Hypocrisy, though, won’t be what brings down Calipari. Rather, it will be his teams’ performances. Roy Williams wouldn’t get away with his hokey “name on the front of the jersey” spiel if his North Carolina teams didn’t win national championships. And Calipari won’t get away with his Players First philosophy unless his Kentucky teams start winning them again. Unfortunately for him, that seems unlikely.

What allowed Calipari’s 2012 Kentucky squad to win a national championship was the presence of two remarkable freshmen, Anthony Davis and Michael Kidd-Gilchrist—“alpha beasts,” as their coach called them—who were mature and possessed basketball IQ’s well beyond their years. In other words, Davis and Kidd-Gilchrist didn’t play like freshmen; they were once-in-a-generation players. But Calipari’s other freshmen-laden teams—no matter how talented they are—have constantly been undermined by their collective youth. Forget trying to teach them basic X’s and O’s; this season Calipari has even had to instruct his talented young charges to huddle up at the free-throw line before foul shots. After one late-season loss, he complained of his vaunted players, “They’re counting on me too much. And again, they’re immature. Things don’t go their way. They’re looking for excuses.”

Which isn’t a surprise. That’s why every other elite college basketball coach doesn’t recruit a slew of one-and-dones each year; they believe that their teams need a few experienced, maybe even less-talented upperclassmen to play alongside their freshmen tyros. But Calipari says he can’t abide by that philosophy. “There’s no way I’m intentionally recruiting a player because I know the NBA won’t want him after a year or two,” he writes.

And yet that approach is why, despite having what is undeniably the most talented team in the country this year, Kentucky is destined for an early-round exit in the NCAA. And that’s also why, if Calipari has a couple more seasons like these last two, his days may be numbered in Lexington.
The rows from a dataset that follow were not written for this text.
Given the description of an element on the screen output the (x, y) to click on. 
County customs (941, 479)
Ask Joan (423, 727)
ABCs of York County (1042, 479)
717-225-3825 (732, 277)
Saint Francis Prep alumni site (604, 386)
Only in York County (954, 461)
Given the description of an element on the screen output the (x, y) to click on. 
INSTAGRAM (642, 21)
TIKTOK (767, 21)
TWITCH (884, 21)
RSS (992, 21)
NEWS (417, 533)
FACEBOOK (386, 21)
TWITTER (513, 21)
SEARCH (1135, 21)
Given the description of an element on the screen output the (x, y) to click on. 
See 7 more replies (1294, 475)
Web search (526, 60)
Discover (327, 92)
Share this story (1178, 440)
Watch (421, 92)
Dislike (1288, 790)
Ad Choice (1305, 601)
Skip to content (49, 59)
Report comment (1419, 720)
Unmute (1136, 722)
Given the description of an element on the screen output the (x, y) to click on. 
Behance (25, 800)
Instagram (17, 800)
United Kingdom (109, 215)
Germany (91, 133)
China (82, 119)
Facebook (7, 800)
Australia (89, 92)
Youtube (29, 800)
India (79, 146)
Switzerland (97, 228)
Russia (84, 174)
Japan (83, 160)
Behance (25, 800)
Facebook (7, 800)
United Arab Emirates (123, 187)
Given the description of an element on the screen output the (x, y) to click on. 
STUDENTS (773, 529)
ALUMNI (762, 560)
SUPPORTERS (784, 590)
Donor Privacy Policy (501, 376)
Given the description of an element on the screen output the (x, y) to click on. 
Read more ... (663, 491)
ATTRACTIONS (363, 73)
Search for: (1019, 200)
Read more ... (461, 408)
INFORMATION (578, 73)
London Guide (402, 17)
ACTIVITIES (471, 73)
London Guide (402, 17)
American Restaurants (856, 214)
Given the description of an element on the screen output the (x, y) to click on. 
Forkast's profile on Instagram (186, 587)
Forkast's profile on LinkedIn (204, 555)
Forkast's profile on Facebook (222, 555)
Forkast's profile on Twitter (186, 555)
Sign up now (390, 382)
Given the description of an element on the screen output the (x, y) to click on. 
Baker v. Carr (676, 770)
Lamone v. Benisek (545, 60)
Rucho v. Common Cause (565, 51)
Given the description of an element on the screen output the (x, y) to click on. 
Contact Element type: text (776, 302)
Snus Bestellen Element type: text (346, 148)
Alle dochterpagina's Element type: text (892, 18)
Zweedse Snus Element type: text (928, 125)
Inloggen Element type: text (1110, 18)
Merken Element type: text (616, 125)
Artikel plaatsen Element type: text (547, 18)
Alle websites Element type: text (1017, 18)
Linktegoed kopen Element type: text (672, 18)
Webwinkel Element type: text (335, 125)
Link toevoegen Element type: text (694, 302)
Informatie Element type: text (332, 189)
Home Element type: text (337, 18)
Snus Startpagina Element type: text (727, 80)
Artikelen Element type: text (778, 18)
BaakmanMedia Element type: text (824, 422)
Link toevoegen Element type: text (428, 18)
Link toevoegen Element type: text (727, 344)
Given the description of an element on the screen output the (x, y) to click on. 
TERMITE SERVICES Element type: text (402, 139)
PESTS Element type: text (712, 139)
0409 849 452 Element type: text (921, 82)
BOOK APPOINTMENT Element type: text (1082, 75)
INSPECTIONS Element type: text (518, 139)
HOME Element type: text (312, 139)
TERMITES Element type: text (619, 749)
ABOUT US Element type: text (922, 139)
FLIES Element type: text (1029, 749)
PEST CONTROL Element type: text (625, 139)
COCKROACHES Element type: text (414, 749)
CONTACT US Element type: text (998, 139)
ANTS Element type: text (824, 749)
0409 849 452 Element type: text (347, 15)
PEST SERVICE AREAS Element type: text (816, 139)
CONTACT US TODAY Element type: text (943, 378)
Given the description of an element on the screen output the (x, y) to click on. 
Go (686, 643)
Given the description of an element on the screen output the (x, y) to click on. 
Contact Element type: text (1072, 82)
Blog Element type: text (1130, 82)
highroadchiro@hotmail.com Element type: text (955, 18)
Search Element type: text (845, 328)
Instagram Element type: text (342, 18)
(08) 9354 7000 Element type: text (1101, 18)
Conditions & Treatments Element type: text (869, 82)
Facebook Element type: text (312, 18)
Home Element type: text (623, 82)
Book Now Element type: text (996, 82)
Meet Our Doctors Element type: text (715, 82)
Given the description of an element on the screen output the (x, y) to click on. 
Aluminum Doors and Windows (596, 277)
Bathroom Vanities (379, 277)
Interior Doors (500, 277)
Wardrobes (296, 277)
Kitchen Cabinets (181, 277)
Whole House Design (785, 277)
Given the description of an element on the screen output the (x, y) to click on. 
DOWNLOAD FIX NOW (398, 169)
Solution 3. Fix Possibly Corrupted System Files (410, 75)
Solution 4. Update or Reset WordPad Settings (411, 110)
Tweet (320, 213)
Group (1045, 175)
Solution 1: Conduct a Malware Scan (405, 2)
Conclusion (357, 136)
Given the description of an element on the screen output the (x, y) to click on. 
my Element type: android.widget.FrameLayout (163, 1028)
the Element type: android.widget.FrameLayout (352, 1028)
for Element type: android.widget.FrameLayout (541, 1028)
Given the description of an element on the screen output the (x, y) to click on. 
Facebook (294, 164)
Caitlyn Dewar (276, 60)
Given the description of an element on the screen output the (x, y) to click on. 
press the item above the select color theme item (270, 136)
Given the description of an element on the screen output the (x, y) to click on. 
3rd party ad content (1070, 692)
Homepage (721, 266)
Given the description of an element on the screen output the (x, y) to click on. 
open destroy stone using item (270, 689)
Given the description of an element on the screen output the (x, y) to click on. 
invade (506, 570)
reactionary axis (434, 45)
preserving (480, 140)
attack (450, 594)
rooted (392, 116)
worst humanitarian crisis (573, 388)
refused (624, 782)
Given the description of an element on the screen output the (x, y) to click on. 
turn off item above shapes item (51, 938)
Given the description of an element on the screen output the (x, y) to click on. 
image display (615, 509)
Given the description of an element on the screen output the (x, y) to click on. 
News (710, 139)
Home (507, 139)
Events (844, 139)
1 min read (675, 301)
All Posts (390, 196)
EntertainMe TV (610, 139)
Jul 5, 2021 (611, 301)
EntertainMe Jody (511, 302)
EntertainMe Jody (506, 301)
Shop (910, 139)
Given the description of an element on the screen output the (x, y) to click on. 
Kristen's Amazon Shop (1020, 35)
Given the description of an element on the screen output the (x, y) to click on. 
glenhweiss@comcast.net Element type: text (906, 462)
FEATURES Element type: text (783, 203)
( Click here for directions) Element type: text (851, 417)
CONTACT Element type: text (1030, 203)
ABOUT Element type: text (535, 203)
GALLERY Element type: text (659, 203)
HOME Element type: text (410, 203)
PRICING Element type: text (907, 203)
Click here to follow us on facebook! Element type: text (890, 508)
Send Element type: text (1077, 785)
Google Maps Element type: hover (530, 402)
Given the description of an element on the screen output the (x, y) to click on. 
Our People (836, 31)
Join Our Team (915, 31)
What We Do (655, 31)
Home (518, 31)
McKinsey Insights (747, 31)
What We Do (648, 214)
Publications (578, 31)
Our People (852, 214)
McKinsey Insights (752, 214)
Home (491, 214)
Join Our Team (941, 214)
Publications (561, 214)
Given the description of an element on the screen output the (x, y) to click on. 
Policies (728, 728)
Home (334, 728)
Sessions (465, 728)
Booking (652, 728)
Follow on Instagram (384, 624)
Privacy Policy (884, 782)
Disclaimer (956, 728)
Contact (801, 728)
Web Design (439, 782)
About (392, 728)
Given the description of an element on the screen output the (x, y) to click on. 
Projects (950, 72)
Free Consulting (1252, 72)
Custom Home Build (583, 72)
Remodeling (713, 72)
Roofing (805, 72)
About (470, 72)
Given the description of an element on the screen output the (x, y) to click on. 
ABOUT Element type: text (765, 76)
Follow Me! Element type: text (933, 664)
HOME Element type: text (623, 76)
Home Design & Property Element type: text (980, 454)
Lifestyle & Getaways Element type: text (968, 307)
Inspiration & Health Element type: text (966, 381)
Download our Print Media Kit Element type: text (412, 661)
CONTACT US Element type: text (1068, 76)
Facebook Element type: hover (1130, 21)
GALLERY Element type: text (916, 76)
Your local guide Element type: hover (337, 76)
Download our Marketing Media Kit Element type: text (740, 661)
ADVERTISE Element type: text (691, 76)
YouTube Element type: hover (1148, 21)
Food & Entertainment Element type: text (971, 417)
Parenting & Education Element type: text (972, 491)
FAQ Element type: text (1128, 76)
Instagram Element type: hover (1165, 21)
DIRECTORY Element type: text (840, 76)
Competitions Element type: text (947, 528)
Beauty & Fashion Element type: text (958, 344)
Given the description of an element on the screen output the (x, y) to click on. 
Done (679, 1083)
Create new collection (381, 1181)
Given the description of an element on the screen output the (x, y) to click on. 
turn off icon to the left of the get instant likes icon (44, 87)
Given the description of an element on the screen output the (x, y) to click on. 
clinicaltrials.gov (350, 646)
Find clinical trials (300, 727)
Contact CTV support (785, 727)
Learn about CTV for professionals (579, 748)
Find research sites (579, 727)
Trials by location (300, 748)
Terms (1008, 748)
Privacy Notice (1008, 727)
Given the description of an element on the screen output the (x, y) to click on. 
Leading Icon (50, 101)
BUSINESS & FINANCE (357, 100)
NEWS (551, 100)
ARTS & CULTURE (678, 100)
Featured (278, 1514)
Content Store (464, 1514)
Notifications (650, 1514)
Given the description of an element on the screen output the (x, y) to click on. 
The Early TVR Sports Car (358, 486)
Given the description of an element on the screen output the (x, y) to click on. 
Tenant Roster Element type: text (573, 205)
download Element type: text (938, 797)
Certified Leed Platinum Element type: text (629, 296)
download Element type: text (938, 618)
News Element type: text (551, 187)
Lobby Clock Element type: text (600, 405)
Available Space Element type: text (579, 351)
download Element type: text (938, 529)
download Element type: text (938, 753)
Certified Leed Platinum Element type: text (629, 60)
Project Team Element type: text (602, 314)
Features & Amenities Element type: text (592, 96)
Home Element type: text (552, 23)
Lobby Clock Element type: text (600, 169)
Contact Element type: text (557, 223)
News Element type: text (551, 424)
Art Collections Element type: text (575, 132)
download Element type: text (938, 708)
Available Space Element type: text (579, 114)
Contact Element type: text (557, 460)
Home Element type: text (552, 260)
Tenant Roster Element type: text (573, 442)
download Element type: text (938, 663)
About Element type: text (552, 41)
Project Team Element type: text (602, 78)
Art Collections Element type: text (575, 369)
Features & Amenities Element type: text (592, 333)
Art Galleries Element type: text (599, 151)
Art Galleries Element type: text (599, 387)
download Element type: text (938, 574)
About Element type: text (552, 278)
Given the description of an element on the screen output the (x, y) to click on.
Yes, he’s only two years removed from a national championship, but Kentucky’s fan base—known as Big Blue Nation—is a notoriously demanding bunch. Just ask Tubby Smith, whose own national championship and more than 260 wins during his 10 years as Kentucky’s coach weren’t enough to stop him from being run out of the Commonwealth.

In Players First, Calipari ponders a hypothetical question that is supposed to highlight the tension at the heart of college basketball today. “Would I be happy if we won a national championship one season and nobody got drafted?” he writes. “I would be happy for the program but disappointed for the kids. I wouldn’t feel like I had done my job for them.” It’s a noble sentiment, but it’s a bogus one: Like every coach at a big-time college basketball program, Calipari was hired to win national championships, not just produce a half-dozen future NBA millionaires each year. He undoubtedly knows this, and for a while, it looked like he’d found a formula that allowed him to accomplish both goals. There’s a reason, after all, that Players First is slated to be published next month: When it went to press, Calipari thought it would be coming out on the heels of, if not a 40-0 season, one that at least ended with a Final Four appearance. It was designed to put a philosophical exclamation point on an athletic achievement.

But the longstanding logic of college basketball—that three- and four-year players win more championships than one- and two-year ones—has proven surprisingly and stubbornly resilient. That’s not a triumph of high-mindedness: The senior player is oftentimes getting just as much, or as little, of an education as the one-and-doner. It’s just reality. And Calipari is in the process of discovering that no one puts much stock in a coach’s philosophizing off the court unless his teams are winning on it.